Please return, character for character, the stretch of the listing from its first line through the line that contains "should pyautogui.click(x=1178, y=33).".

══════

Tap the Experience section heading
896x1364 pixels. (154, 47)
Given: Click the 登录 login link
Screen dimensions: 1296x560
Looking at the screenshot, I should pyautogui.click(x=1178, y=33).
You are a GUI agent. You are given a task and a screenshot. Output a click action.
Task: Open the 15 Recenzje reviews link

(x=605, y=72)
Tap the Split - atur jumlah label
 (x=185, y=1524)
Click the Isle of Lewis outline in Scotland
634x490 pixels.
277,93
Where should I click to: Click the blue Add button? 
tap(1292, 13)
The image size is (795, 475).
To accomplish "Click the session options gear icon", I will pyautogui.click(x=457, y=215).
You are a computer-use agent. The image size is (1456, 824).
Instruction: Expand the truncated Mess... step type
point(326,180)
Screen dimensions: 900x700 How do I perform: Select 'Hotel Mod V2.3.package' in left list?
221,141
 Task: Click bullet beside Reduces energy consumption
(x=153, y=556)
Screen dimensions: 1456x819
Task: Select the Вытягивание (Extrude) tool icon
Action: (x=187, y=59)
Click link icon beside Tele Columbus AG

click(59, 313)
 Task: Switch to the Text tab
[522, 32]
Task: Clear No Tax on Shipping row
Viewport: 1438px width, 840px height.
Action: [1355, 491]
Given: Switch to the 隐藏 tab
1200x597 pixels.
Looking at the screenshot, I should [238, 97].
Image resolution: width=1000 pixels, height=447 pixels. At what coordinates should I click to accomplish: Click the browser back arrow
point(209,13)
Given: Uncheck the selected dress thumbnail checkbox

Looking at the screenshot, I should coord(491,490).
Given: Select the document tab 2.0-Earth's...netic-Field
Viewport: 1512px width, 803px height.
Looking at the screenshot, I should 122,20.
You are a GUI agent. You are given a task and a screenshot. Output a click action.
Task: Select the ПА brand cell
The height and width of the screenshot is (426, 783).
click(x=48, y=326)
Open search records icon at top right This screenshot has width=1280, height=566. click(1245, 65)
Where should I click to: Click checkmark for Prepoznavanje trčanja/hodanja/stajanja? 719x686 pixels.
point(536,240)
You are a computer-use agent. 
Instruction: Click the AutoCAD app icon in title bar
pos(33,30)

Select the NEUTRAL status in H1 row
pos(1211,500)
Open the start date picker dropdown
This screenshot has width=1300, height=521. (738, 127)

══════

**WRITTEN RESPONSE**.
Tap the Experience section heading
896x1364 pixels. (154, 47)
Given: Click the 登录 login link
Screen dimensions: 1296x560
Looking at the screenshot, I should pyautogui.click(x=1178, y=33).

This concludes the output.